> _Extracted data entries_
══════════

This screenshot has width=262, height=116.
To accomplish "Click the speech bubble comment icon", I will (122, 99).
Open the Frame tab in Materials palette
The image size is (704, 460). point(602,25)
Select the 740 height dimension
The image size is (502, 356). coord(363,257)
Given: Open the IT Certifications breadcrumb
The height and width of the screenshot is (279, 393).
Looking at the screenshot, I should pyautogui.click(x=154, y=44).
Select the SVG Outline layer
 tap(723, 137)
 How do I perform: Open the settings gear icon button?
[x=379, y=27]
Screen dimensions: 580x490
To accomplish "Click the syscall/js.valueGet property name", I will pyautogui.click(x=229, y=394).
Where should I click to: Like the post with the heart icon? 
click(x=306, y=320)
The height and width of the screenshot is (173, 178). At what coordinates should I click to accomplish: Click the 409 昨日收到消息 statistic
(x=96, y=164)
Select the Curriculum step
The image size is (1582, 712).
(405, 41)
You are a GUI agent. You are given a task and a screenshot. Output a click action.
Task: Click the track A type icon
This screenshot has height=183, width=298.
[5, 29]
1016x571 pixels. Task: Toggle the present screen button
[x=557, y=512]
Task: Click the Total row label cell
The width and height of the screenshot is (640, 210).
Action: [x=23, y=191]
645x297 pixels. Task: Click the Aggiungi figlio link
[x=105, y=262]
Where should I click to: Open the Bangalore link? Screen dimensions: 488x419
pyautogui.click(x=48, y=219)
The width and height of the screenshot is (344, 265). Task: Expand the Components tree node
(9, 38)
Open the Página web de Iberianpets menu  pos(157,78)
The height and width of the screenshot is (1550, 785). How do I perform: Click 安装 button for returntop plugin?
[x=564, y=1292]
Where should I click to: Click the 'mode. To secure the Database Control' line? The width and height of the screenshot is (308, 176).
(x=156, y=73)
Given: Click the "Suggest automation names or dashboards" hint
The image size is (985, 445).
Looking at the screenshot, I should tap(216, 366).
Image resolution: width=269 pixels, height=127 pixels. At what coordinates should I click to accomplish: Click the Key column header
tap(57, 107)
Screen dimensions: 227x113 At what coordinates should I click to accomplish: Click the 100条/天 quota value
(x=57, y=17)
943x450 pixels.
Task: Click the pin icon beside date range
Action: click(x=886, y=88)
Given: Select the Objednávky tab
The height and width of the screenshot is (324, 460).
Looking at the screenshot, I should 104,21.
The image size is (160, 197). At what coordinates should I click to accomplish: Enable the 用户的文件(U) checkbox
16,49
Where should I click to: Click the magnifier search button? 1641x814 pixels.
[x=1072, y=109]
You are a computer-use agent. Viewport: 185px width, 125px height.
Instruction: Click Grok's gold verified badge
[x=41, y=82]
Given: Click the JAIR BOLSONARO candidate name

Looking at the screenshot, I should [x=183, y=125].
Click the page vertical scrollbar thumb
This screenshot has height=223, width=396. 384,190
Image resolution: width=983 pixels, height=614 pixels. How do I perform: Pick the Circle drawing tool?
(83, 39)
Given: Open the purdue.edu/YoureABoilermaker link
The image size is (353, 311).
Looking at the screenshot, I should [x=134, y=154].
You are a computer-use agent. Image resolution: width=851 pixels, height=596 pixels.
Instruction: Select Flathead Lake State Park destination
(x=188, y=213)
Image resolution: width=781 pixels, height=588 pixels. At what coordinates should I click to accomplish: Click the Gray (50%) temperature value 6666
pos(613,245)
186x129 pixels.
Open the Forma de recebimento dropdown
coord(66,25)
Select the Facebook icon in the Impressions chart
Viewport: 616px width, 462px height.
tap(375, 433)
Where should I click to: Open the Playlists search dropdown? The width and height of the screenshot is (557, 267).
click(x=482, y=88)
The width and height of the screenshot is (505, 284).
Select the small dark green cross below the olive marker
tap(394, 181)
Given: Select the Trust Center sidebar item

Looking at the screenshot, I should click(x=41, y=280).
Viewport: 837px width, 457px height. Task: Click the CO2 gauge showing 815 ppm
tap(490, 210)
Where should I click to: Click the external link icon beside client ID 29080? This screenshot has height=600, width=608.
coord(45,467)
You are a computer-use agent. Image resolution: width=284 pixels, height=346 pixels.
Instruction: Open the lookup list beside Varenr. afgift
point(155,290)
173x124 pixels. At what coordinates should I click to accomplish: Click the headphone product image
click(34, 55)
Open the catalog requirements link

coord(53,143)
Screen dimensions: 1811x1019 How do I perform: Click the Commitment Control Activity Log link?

══════════

> _WHAT THE EXERCISE ASKS_
Repeat the data above exactly.

> _SOLUTION TO THIS PROBLEM_
This screenshot has width=262, height=116.
To accomplish "Click the speech bubble comment icon", I will (122, 99).
Open the Frame tab in Materials palette
The image size is (704, 460). point(602,25)
Select the 740 height dimension
The image size is (502, 356). coord(363,257)
Given: Open the IT Certifications breadcrumb
The height and width of the screenshot is (279, 393).
Looking at the screenshot, I should pyautogui.click(x=154, y=44).
Select the SVG Outline layer
 tap(723, 137)
 How do I perform: Open the settings gear icon button?
[x=379, y=27]
Screen dimensions: 580x490
To accomplish "Click the syscall/js.valueGet property name", I will pyautogui.click(x=229, y=394).
Where should I click to: Like the post with the heart icon? 
click(x=306, y=320)
The height and width of the screenshot is (173, 178). At what coordinates should I click to accomplish: Click the 409 昨日收到消息 statistic
(x=96, y=164)
Select the Curriculum step
The image size is (1582, 712).
(405, 41)
You are a GUI agent. You are given a task and a screenshot. Output a click action.
Task: Click the track A type icon
This screenshot has height=183, width=298.
[5, 29]
1016x571 pixels. Task: Toggle the present screen button
[x=557, y=512]
Task: Click the Total row label cell
The width and height of the screenshot is (640, 210).
Action: [x=23, y=191]
645x297 pixels. Task: Click the Aggiungi figlio link
[x=105, y=262]
Where should I click to: Open the Bangalore link? Screen dimensions: 488x419
pyautogui.click(x=48, y=219)
The width and height of the screenshot is (344, 265). Task: Expand the Components tree node
(9, 38)
Open the Página web de Iberianpets menu  pos(157,78)
The height and width of the screenshot is (1550, 785). How do I perform: Click 安装 button for returntop plugin?
[x=564, y=1292]
Where should I click to: Click the 'mode. To secure the Database Control' line? The width and height of the screenshot is (308, 176).
(x=156, y=73)
Given: Click the "Suggest automation names or dashboards" hint
The image size is (985, 445).
Looking at the screenshot, I should tap(216, 366).
Image resolution: width=269 pixels, height=127 pixels. At what coordinates should I click to accomplish: Click the Key column header
tap(57, 107)
Screen dimensions: 227x113 At what coordinates should I click to accomplish: Click the 100条/天 quota value
(x=57, y=17)
943x450 pixels.
Task: Click the pin icon beside date range
Action: click(x=886, y=88)
Given: Select the Objednávky tab
The height and width of the screenshot is (324, 460).
Looking at the screenshot, I should 104,21.
The image size is (160, 197). At what coordinates should I click to accomplish: Enable the 用户的文件(U) checkbox
16,49
Where should I click to: Click the magnifier search button? 1641x814 pixels.
[x=1072, y=109]
You are a computer-use agent. Viewport: 185px width, 125px height.
Instruction: Click Grok's gold verified badge
[x=41, y=82]
Given: Click the JAIR BOLSONARO candidate name

Looking at the screenshot, I should [x=183, y=125].
Click the page vertical scrollbar thumb
This screenshot has height=223, width=396. 384,190
Image resolution: width=983 pixels, height=614 pixels. How do I perform: Pick the Circle drawing tool?
(83, 39)
Given: Open the purdue.edu/YoureABoilermaker link
The image size is (353, 311).
Looking at the screenshot, I should [x=134, y=154].
You are a computer-use agent. Image resolution: width=851 pixels, height=596 pixels.
Instruction: Select Flathead Lake State Park destination
(x=188, y=213)
Image resolution: width=781 pixels, height=588 pixels. At what coordinates should I click to accomplish: Click the Gray (50%) temperature value 6666
pos(613,245)
186x129 pixels.
Open the Forma de recebimento dropdown
coord(66,25)
Select the Facebook icon in the Impressions chart
Viewport: 616px width, 462px height.
tap(375, 433)
Where should I click to: Open the Playlists search dropdown? The width and height of the screenshot is (557, 267).
click(x=482, y=88)
The width and height of the screenshot is (505, 284).
Select the small dark green cross below the olive marker
tap(394, 181)
Given: Select the Trust Center sidebar item

Looking at the screenshot, I should click(x=41, y=280).
Viewport: 837px width, 457px height. Task: Click the CO2 gauge showing 815 ppm
tap(490, 210)
Where should I click to: Click the external link icon beside client ID 29080? This screenshot has height=600, width=608.
coord(45,467)
You are a computer-use agent. Image resolution: width=284 pixels, height=346 pixels.
Instruction: Open the lookup list beside Varenr. afgift
point(155,290)
173x124 pixels. At what coordinates should I click to accomplish: Click the headphone product image
click(34, 55)
Open the catalog requirements link

coord(53,143)
Screen dimensions: 1811x1019 How do I perform: Click the Commitment Control Activity Log link?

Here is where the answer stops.